How Datadog's IT Team Automated Monitoring Third Party Accounts | Datadog

How Datadog's IT Team Automated Monitoring Third Party Accounts

Author Jason Satti
Author Jeremy Baker

Published: 4月 30, 2021

Employees at all modern software companies use dozens and sometimes hundreds of outside pieces of software to do their jobs and to develop their product. From your company email to the services that you host your product on, to everything in between, most employees log into multiple accounts every day. So how do you keep track of all of these accounts to ensure that your employees are using them securely, make sure that you aren’t overspending on the services, and make sure that bad actors aren’t finding their way into your systems? Doing this process manually can be very difficult and time-intensive, especially when you have an ever-expanding SaaS portfolio. But as things continue to grow, infrequent manual audits do not suffice, and it becomes far more critical to promptly detect, notify, and take remediating action. For example, an unexpected account in your Identity Provider (IdP) could potentially lead to a bad actor accessing sensitive data across your systems. As Datadog continues to grow and have an ever-increasing SaaS footprint, we needed a tool that could perform these audits automatically and regularly.

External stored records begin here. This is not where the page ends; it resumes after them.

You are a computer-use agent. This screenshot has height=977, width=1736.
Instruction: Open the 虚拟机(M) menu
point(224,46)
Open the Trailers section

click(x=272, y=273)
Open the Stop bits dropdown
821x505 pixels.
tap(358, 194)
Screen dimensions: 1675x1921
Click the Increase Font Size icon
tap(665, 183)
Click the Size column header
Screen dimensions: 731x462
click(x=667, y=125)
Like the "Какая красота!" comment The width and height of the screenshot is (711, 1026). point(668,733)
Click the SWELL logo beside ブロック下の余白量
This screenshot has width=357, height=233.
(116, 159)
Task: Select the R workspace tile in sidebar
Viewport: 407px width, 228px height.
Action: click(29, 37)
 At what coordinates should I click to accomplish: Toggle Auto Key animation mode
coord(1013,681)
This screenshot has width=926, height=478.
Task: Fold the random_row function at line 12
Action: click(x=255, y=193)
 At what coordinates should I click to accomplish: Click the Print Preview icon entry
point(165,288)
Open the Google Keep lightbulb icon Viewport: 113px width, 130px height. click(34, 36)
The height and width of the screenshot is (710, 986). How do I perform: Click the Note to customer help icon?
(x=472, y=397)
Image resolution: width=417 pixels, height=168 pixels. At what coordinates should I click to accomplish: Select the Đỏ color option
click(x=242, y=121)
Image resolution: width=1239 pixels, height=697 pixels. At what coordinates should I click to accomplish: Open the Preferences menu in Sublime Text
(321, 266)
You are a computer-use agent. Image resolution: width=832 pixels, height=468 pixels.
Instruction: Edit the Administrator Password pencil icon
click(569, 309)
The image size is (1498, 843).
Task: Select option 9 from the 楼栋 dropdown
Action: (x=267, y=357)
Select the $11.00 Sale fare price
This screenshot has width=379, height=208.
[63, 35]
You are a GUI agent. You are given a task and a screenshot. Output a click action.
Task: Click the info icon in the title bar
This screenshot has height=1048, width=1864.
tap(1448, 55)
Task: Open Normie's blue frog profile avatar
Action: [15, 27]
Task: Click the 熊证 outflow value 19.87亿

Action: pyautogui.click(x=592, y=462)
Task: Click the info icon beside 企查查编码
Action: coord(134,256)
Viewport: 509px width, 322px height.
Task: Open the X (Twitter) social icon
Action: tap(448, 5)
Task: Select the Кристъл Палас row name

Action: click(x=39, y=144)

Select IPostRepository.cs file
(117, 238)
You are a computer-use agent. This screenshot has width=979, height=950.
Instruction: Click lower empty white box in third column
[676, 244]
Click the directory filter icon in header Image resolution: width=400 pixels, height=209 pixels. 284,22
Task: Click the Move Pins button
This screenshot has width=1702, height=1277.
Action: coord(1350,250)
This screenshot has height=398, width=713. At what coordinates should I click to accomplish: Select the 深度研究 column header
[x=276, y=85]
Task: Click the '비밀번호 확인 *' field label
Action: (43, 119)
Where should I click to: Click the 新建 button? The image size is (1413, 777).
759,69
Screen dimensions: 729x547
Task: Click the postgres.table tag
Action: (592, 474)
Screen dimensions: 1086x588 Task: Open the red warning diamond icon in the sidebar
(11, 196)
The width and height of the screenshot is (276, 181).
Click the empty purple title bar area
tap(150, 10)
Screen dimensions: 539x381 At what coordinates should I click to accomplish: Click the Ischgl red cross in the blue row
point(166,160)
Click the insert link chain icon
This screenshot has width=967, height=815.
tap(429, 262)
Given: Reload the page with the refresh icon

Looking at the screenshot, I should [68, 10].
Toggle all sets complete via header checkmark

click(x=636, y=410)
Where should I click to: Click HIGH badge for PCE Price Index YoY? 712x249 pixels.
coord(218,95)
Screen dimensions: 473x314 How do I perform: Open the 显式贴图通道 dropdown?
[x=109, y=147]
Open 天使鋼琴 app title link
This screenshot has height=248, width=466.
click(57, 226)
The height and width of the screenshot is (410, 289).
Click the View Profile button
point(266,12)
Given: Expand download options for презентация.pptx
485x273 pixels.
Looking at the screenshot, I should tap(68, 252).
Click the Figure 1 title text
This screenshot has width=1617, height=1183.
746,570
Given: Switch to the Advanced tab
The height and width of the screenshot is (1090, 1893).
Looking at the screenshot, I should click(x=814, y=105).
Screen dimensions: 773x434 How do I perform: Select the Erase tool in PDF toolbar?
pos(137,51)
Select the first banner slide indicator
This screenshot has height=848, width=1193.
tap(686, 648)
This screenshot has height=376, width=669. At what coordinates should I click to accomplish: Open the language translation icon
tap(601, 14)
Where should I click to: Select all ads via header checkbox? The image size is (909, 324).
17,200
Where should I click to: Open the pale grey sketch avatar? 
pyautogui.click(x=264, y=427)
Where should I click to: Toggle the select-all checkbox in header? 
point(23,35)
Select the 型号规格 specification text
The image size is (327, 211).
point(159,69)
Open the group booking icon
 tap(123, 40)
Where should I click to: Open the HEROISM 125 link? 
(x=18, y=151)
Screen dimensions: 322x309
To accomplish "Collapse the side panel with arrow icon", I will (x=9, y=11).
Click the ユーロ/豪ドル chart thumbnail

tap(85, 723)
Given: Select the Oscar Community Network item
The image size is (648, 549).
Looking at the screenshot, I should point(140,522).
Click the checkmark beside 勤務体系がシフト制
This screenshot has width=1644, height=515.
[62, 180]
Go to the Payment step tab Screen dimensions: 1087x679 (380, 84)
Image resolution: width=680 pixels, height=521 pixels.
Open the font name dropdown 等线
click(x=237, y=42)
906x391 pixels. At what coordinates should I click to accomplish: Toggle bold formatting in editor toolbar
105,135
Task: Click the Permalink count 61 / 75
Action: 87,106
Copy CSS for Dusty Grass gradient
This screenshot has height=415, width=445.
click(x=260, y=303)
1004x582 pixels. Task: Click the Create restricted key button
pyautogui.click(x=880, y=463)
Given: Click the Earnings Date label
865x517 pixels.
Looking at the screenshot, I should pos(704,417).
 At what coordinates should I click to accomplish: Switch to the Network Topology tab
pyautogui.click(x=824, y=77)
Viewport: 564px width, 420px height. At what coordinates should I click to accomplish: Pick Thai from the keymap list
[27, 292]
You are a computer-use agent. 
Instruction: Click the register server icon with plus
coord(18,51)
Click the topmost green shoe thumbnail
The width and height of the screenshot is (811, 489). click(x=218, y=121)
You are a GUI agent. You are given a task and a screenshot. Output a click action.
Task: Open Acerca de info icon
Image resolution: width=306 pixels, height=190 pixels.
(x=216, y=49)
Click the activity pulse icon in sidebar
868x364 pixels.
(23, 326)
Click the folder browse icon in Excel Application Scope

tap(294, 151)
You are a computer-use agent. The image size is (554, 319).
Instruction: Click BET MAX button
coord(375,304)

We decided to build a tool we call “Clarity” that audits accounts in our SaaS applications against Workday, our human resources information system (HRIS) using a mix of technology including AWS Lambda, Slack, Freshservice, and, of course, Datadog. The tool’s primary function is flagging accounts in SaaS applications that do not match an active employee record in Workday. During the audit, we send logs and metrics to Datadog that provide detailed information about each account flagged in an application, including attributes like account name and what application the account was found in. At the end of each run, tickets are generated in Freshservice, and alerts are sent in Slack notifying the appropriate teams of unexpected accounts across SaaS apps with a link to relevant Datadog logs for further inspection.

Requirements

When deciding how to proceed with this project, we needed to define what requirements the tool would need to meet to fulfill our needs. Below are the requirements:

  • The tool needed to have a single source of truth to reference when auditing accounts, which, at Datadog, is Workday. Workday has a record for every employee, both current and previous. But if you are trying to implement a similar system, you can fulfill this requirement with any system that contains a record of all employees in your company, such as Okta, Onelogin, or ADP.
  • The tool should be able to be run often enough to provide quick and clear visibility into applications.
  • The tool should be able to be run manually if needed.
  • The tool needs to integrate with our common tooling. At Datadog, this includes Slack, Freshservice, and it needed to dogfood Datadog itself. If you are trying to set up a similar tool, make sure to consider any other communication and ticketing services, like Microsoft Teams or Jira.

Solution Background

Working in an organization that spans across multiple time zones and continents, we are mindful about introducing new tools and technologies and assessing how they will impact the rest of the organization, specifically our IT teams. We want our new systems to be as seamless and unobtrusive as possible when implemented and utilized because this leads to higher adoption rates and less frustration. With this mindset and our previously stated requirements, we decided to build the tool internally by dogfooding the Datadog application. This would accomplish our goals and requirements with the least amount of impact on existing workflows.

Solution

The diagram below illustrates the pipeline we implemented at a high level:

A high level view of the pipeline
  1. Generate and retrieve a report of all active users in a SaaS application.
  2. Generate and retrieve a report of all active Datadog employees from Workday.
  3. Audit each service for the existence of an account that does not match any active Datadog employee in Workday.
    1. Send all logs and metrics to Datadog.
  4. Open a Freshservice ticket for any flagged accounts.
    1. Add the entry to a DynamoDB table for historical tracking.
  5. Send notifications via Slack containing an audit summary.

Auditing

Our Clarity audit begins with a Cloudwatch Event Rule that triggers Monday through Friday at 10 am EST. When the Cloudwatch event fires, Clarity concurrently retrieves all active Datadog employees from our HRIS and retrieves a list of all active users in our primary SaaS applications (Slack, Github, Zoom, etc.).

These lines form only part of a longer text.